Fomos recebidos por Júlio e sua família, toda ela empenhada na produção. Coisa bonita de se ver. É claro que a vida nesse lugar não deve ser nada fácil. Trabalho duro todo dia e o dia inteiro, faça chuva ou faça sol. Meio metro de neve cobrindo tudo ao redor durante o inverno. Vento frio cortante a pouco mais de mil metros de altitude. Isolamento considerável das facilidades da cidade grande. Mas ver todo mundo ali, junto, é daquelas coisas que instigam comparações e deixam a gente pensando…
Esse é o Júlio dos Santos Ambrósio, o patriarca:
Já esse é o Júlio Ambrósio Filho, que nos recebeu lá:
E eis Davide, que completa três anos mês que vem (quarta geração da família) e, pelo visto, dará continuidade a esse belíssimo trabalho:
São cerca de 500 ovelhas para cuidar e uma série de procedimentos a que se prestar muita atenção para manter a alta qualidade de um produto tão delicioso e especial. Não é por acaso que o queijo Júlio dos Santos Ambrósio (é esse o nome da marca) é um dos apenas cinco certificados como Serra da Estrela no concelho de Celorico da Beira, onde estão pelo menos outras 45 queijarias que trabalham com leite de ovelha. O resto é queijo de ovelha curado e essa questão rende um post para mais tarde.

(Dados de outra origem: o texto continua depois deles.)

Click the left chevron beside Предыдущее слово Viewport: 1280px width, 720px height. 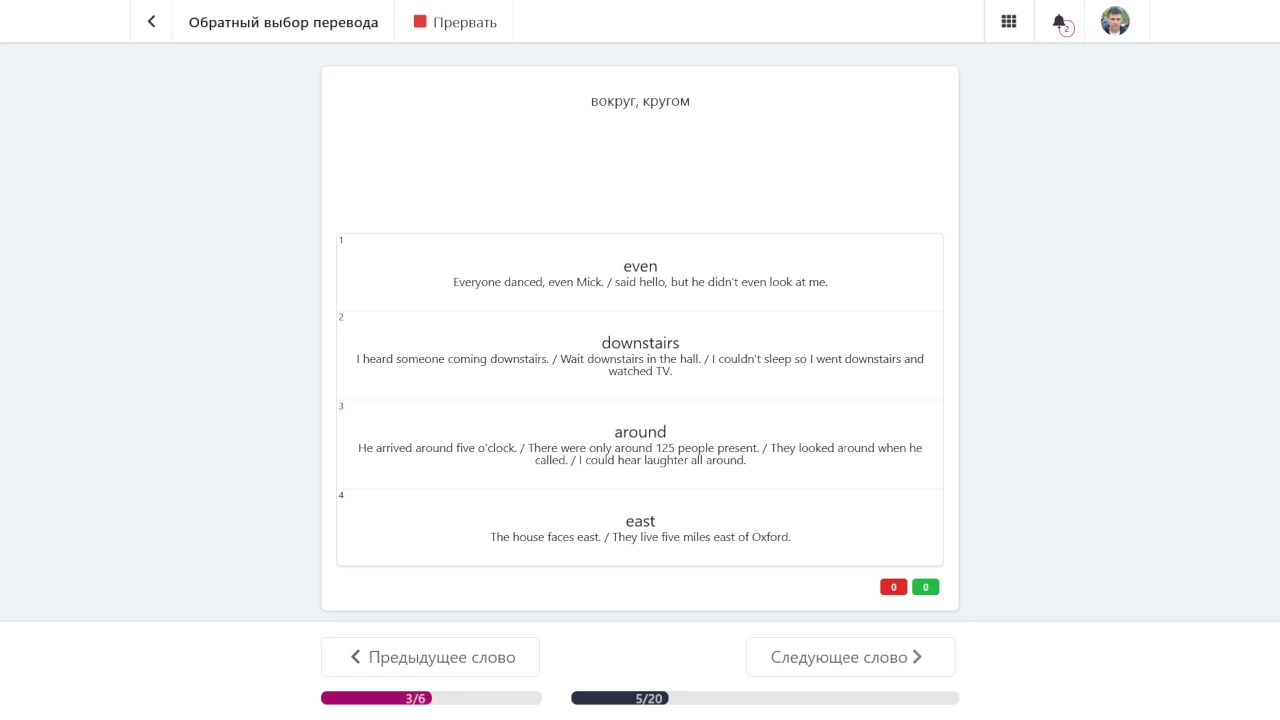click(x=355, y=657)
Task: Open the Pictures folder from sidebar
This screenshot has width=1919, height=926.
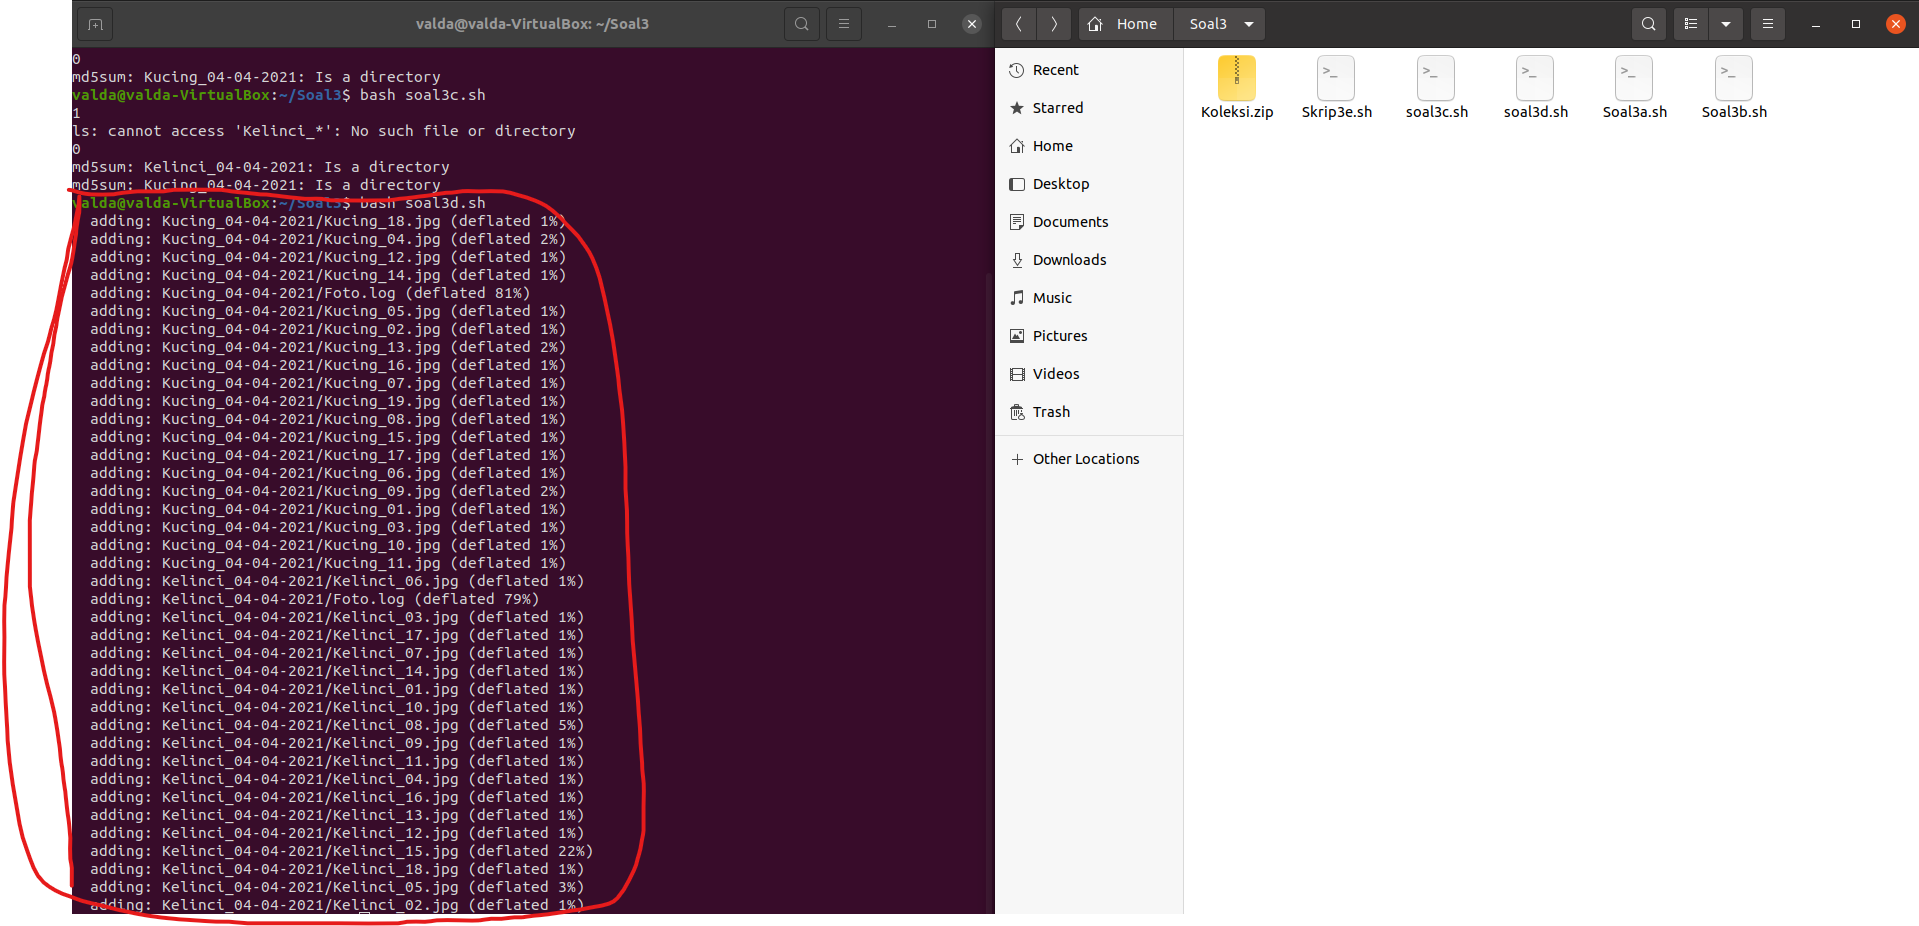Action: (1060, 335)
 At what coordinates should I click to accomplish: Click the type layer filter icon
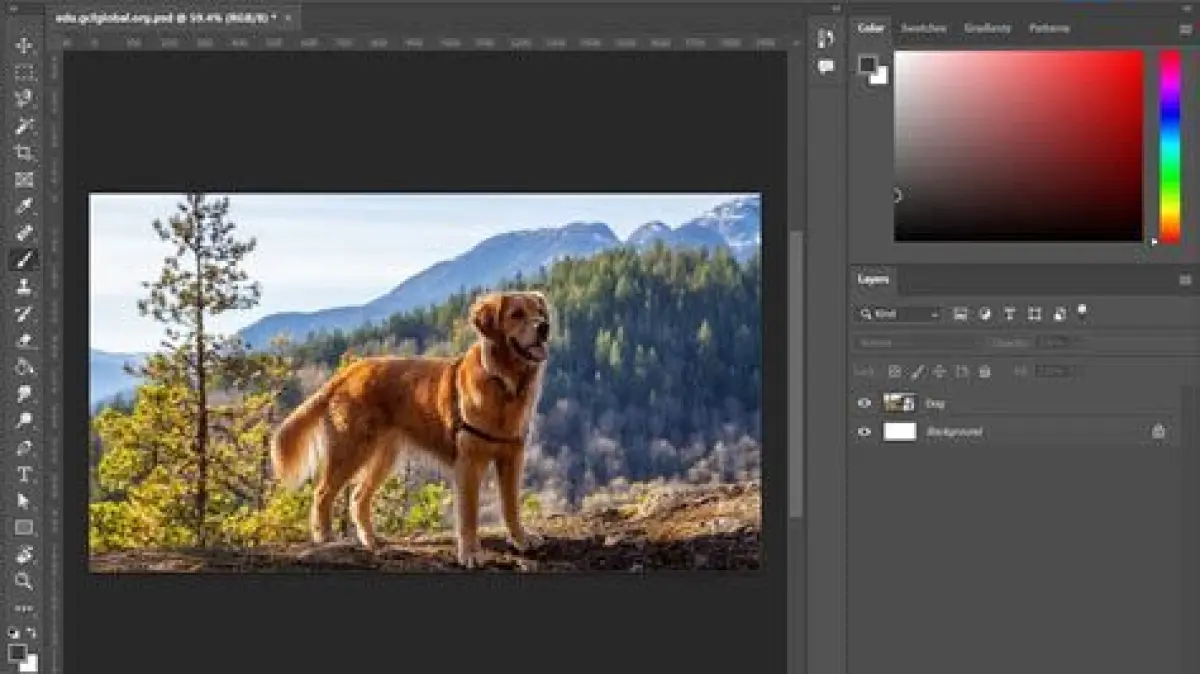1009,314
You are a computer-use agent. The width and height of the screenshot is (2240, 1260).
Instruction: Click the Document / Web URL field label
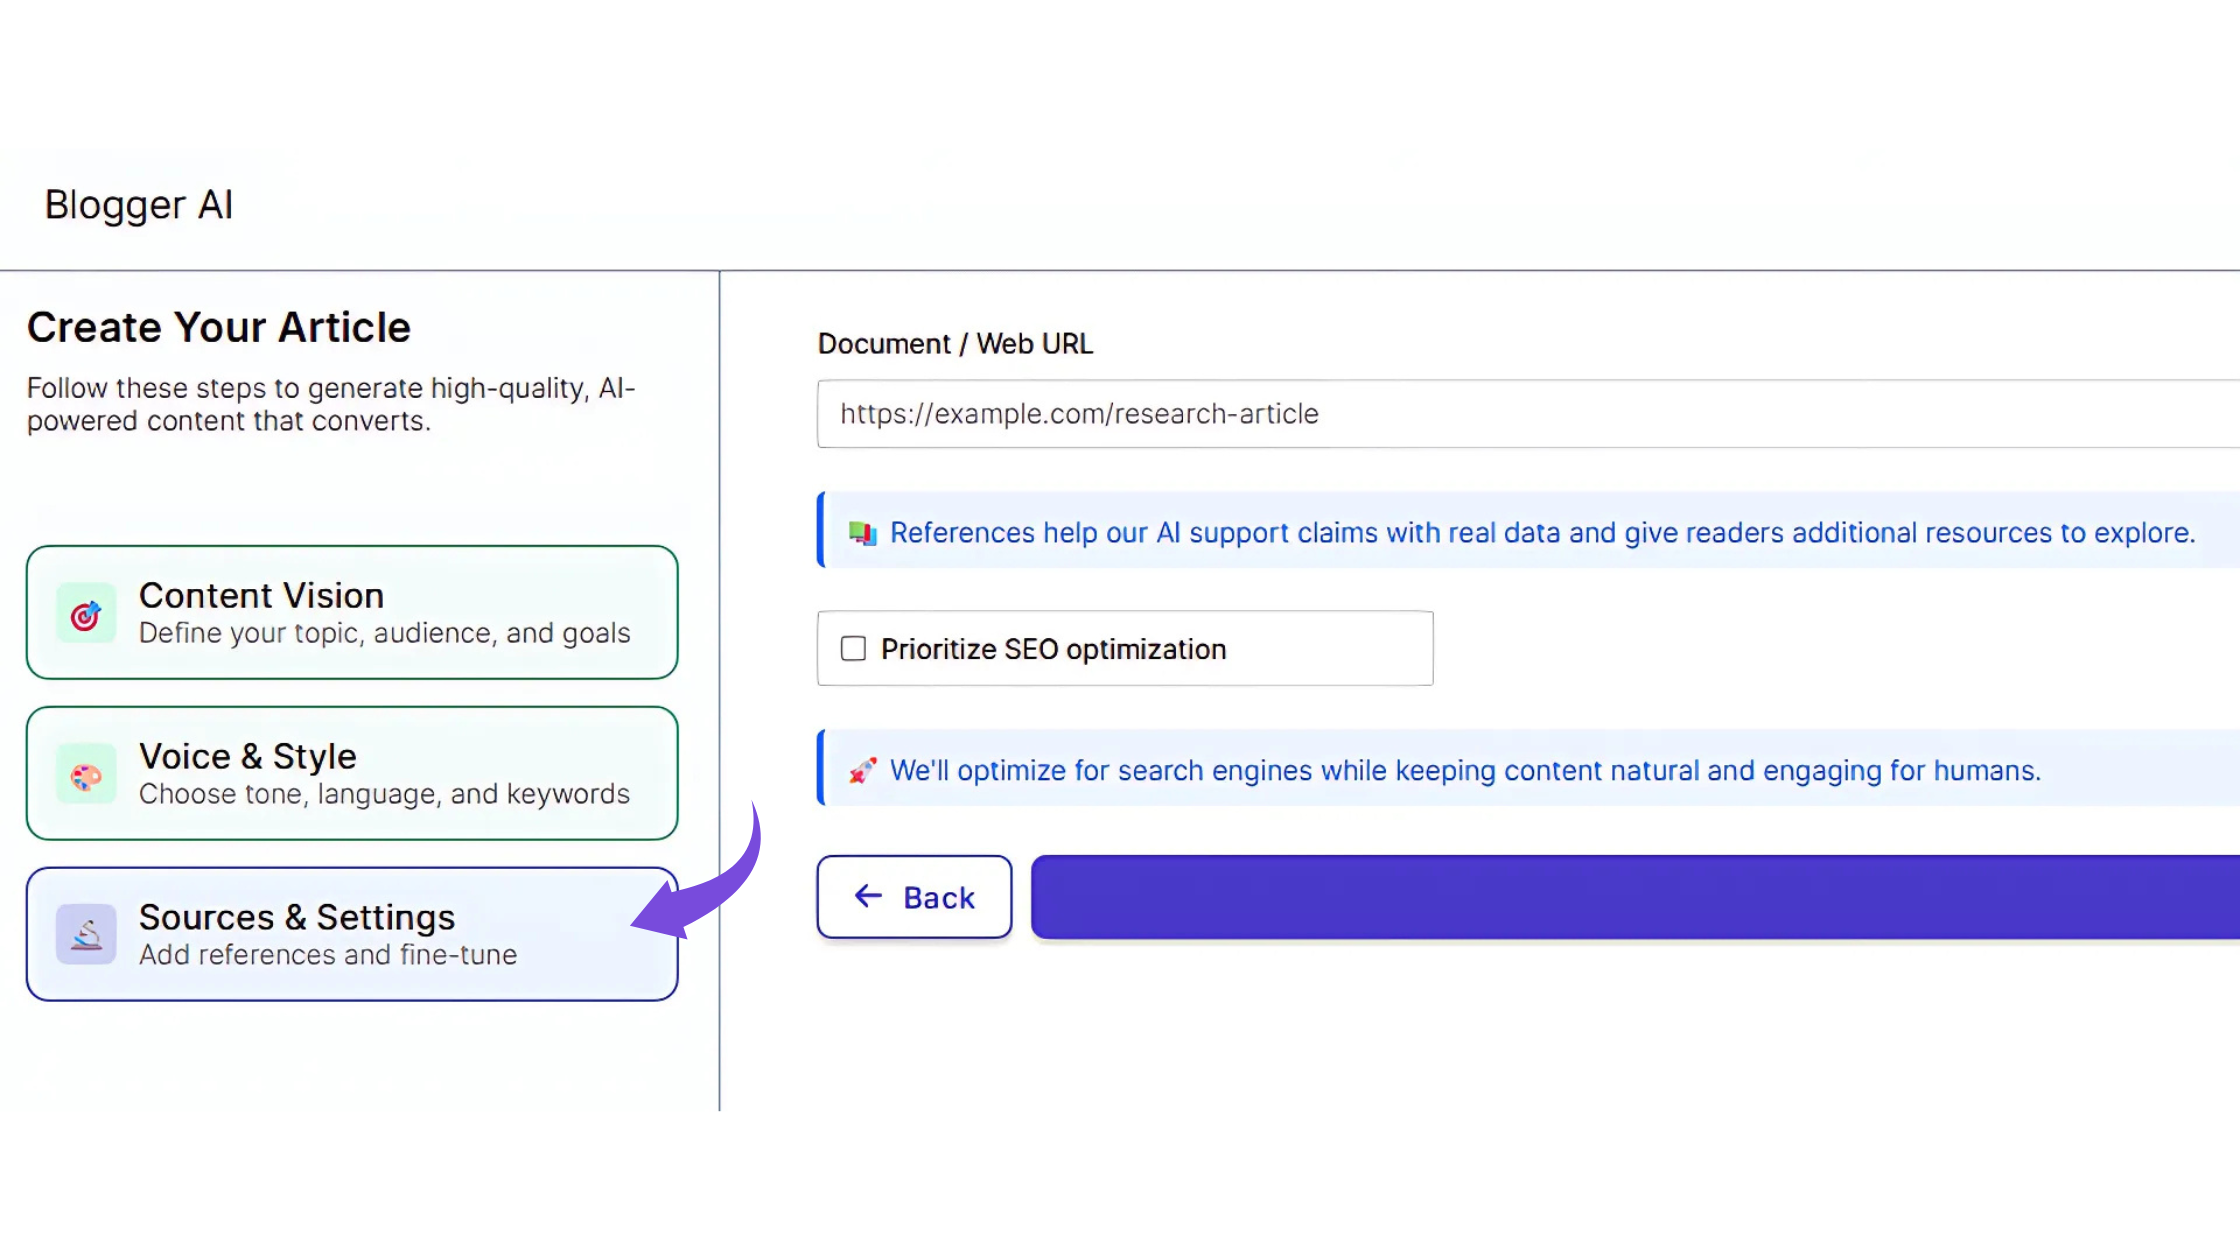[x=955, y=344]
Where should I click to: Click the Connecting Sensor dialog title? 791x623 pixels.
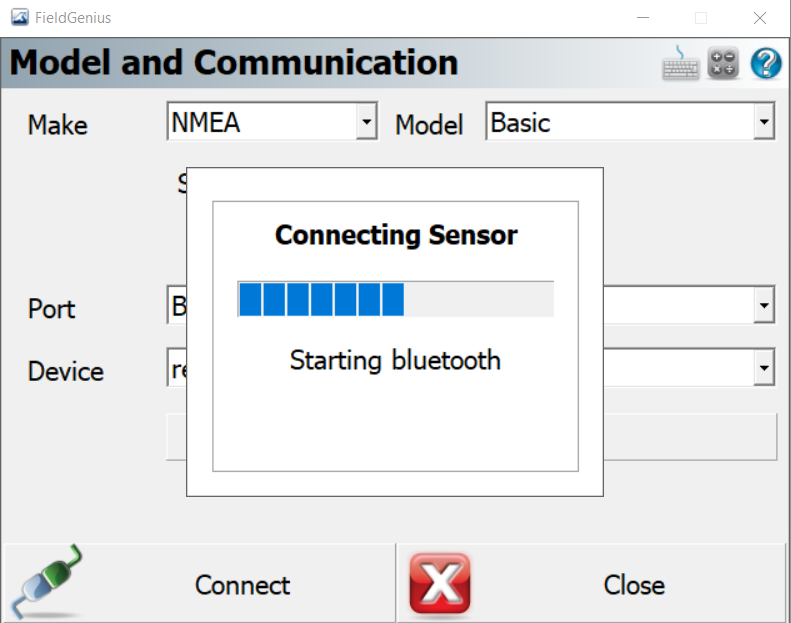click(396, 235)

Já completamente envolvidos pela história toda, chegamos a casa da família, onde nos deparamos com essa cena, que mais parece aquelas fotos de livros de culinária de antigamente:
Com hospitalidade e extrema simplicidade, nos ofereceram um pouco de tudo aquilo que eles mesmos fazem no local: o queijo, o pão, a farinheira, o presunto cru, o vinho. Sabores marcantes, preparos decantados ao longo de anos de experiência. Foi realmente emocionante. Aos que têm interesse em conhecer de perto como esse produto incrível é feito, recomendo fortemente a experiência e adianto que a família da Quinta da Póvoa recebe visitantes. Basta agendar com antecedência por meio dos contatos que estão na página do lugar.